Certo, con la Germania sarà molto più difficile. Anzitutto perché i tedeschi sono l'unica squadra che ha subito meno gol di noi. In secundis perché, in quanto a rabbia, sincronismi e specificità tattica, sono la squadra che più c'assomiglia, in questo Europeo. Con una differenza sostanziale, però: anche loro, davanti, hanno dei fenomeni. Tutta gente che i nostri, dietro, hanno già affrontato (e fermato) più volte, per carità. Ma la famosa fame, con tanto di caccia della rivalsa, di cui sopra, stavolta sta dalla loro. Sono decenni, ormai, che li buttiamo fuori da ogni manifestazione internazionale, e statistica e cabala, in tal senso, sono scienza: prima o poi dovrà arrivare il nostro momento. Il momento della loro, di vendetta. 

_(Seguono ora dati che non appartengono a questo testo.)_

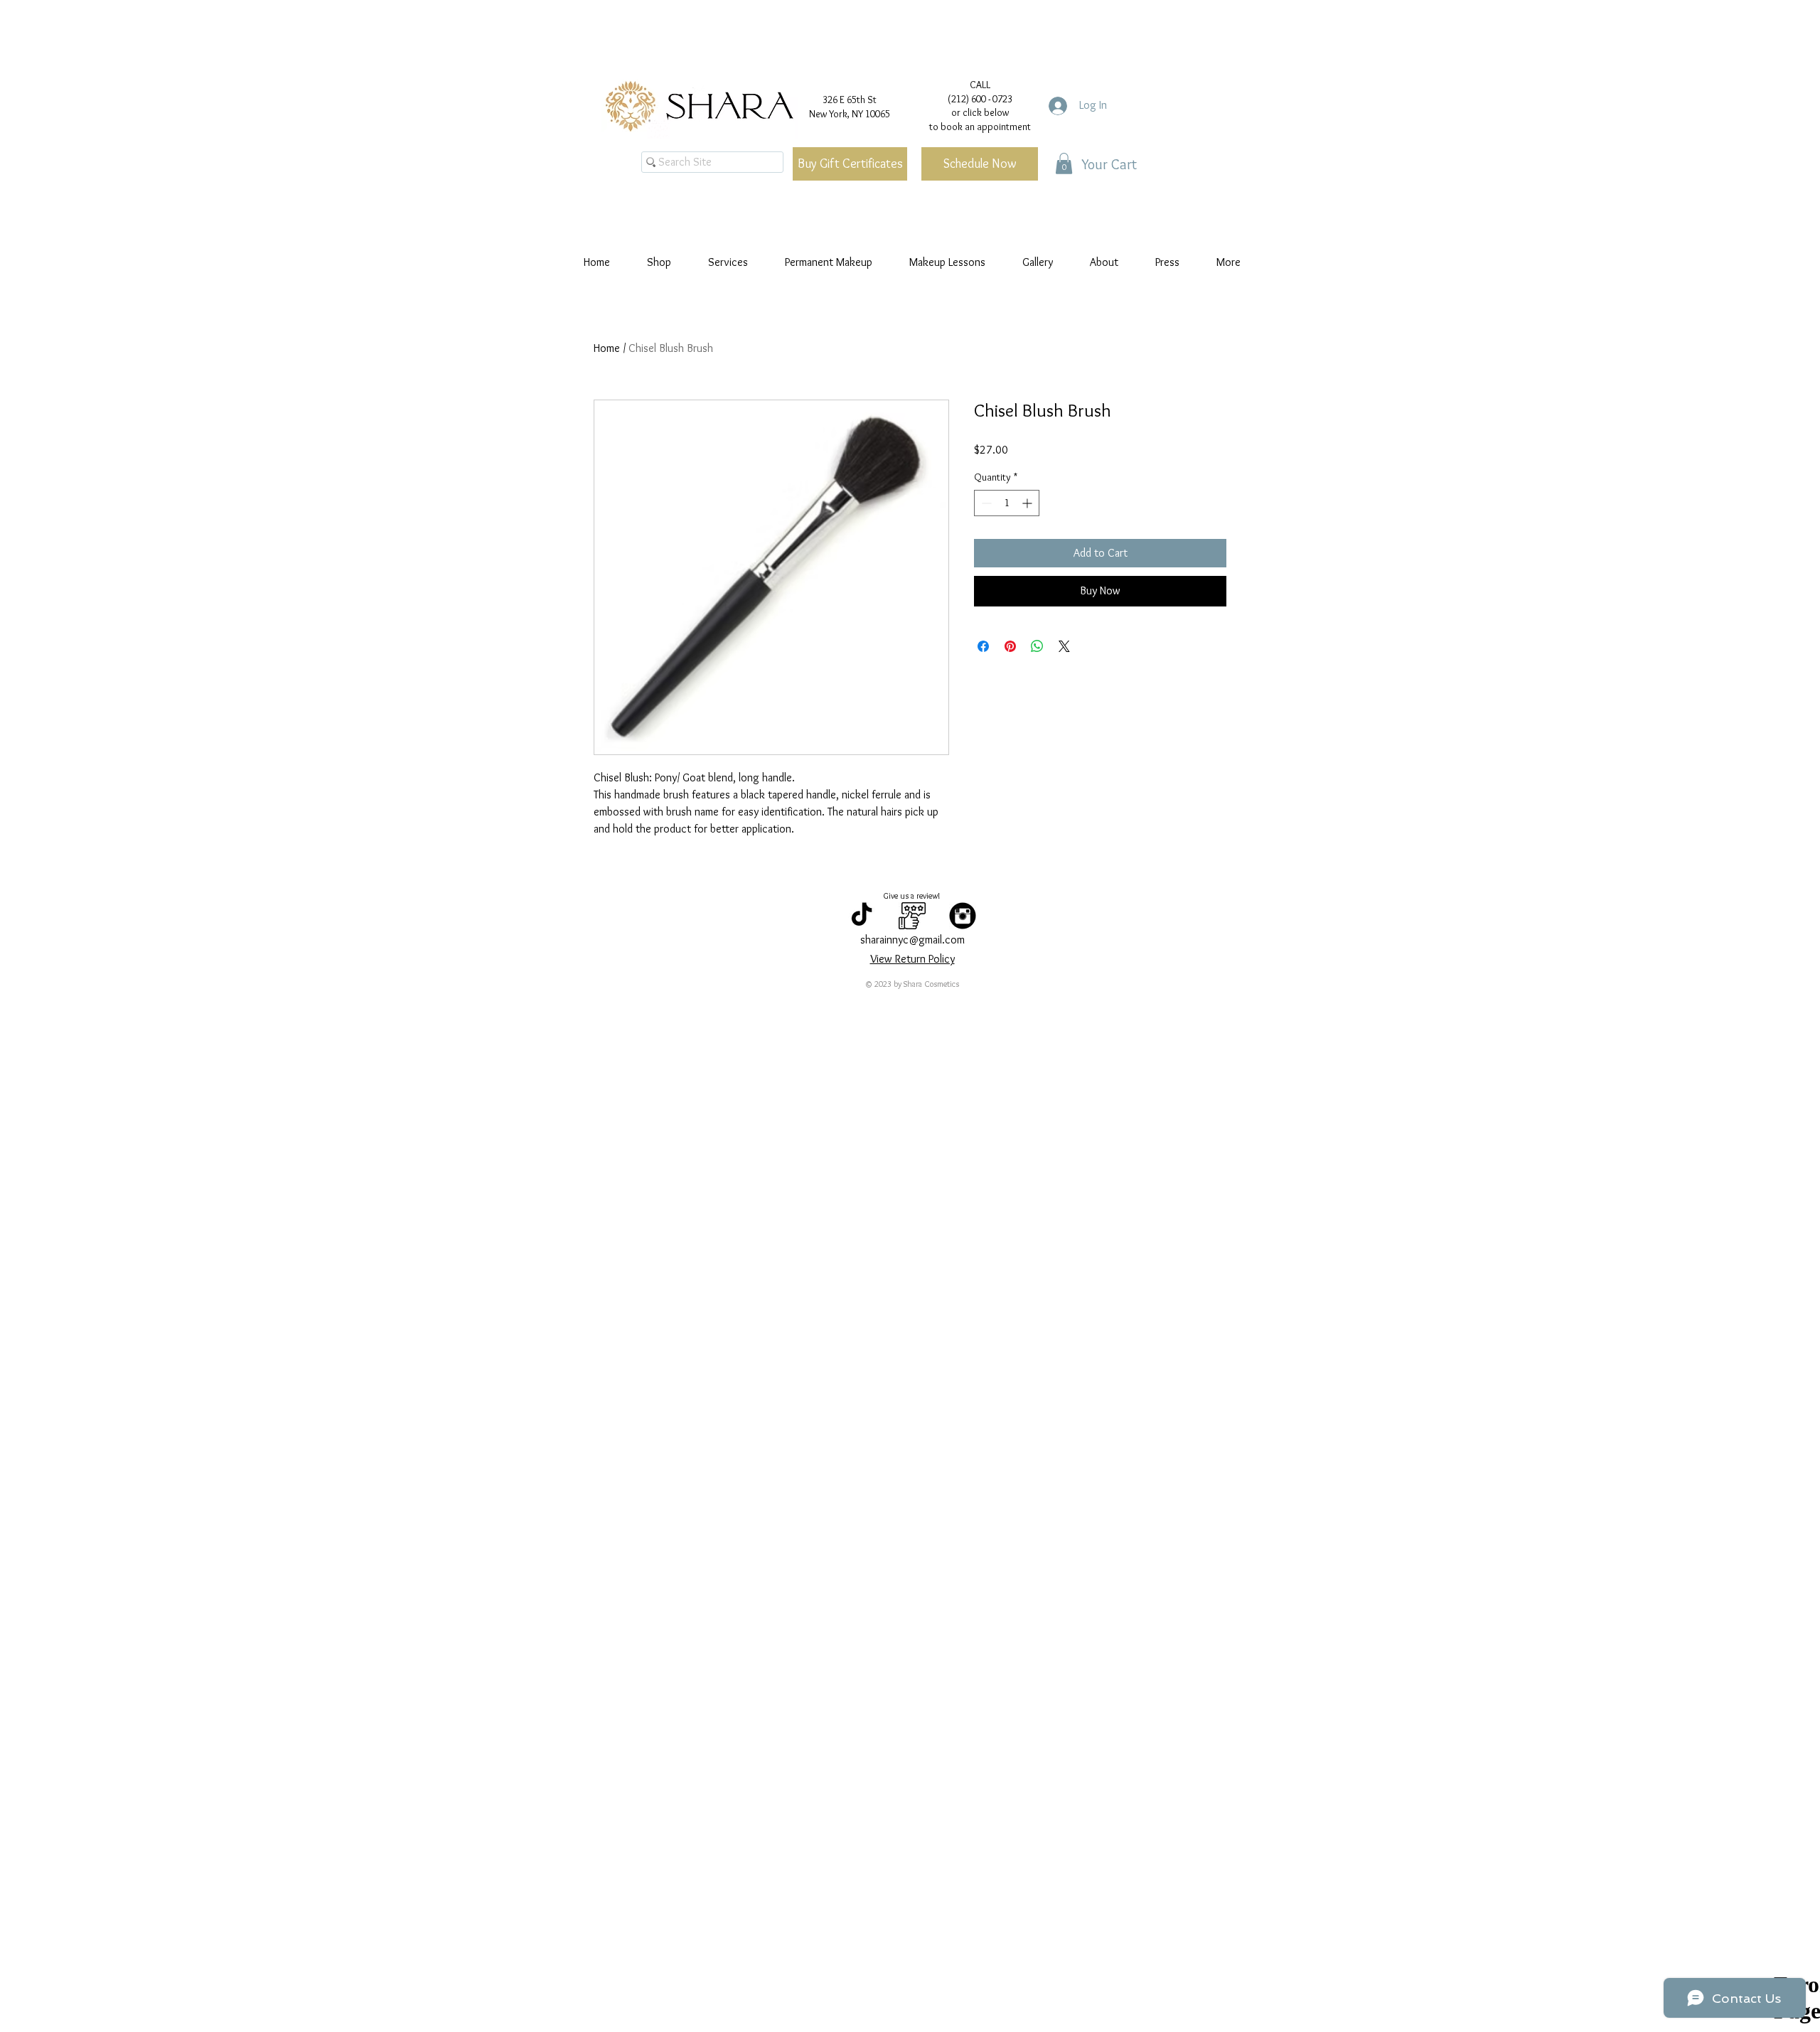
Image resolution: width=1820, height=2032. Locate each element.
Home (607, 348)
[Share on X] (1064, 646)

Ovviamente non è detto che questo sia il momento del "prima". Le Nazionali cambiano, e con esse allenatori e giocatori. Il loro, Low, tra una sniffatina allo sbarabaus ed una fragranza ascellare ai suoi ragazzi dovrà dire poco: "Questa volta tocca a noi" (che google mi traduce "Diesmal ist es unsere turn"), o qualcosa del genere. In ogni caso, chiusa da una bella parolaccia made in Germany, per fare colore (e odore, per coerenza). Conte, questa ulteriore iniezione di rabbia, ai suoi non potrà regalarla. Dovrà tenerli però in costante tensione, alzare ulteriormente l'asticella dell'attenzione e ricordare che così come non eravamo fenomeni dopo il Belgio, e brocchi dopo l'Irlanda, non siamo nuovamente fenomeni adesso. E, magari, anche a rischio di richiamare alla mente la scarsa, virile mascolinità dell'inarrivabile Kevin Kline di 'In & out', mettere a palla negli spogliatoi "Siamo donne" di Jo Squillo e Sabrina Salerno. Non per il ritmo, né per le tonalità pop. Ma solo per ricordare ai ragazzi due passaggi fondamentali che, decontestualizzati, possono fare benissimo il loro dovere. Uno, lo dicevo prima, è riferito al fatto che questa squadra, evidentemente, oltre ai bicipiti, ha molto altro, all'altezza del cuore e della testa. La seconda, invece, è riferita ai pochi che dovessero essersi fatti prendere dai facili entusiasmi. Sarà lì che il mister dovrà prendere il "pivello" per il bavero, fulminarlo con gli occhi della tigre, e gelarlo con tre, semplici, parole: "Attento, che cadi".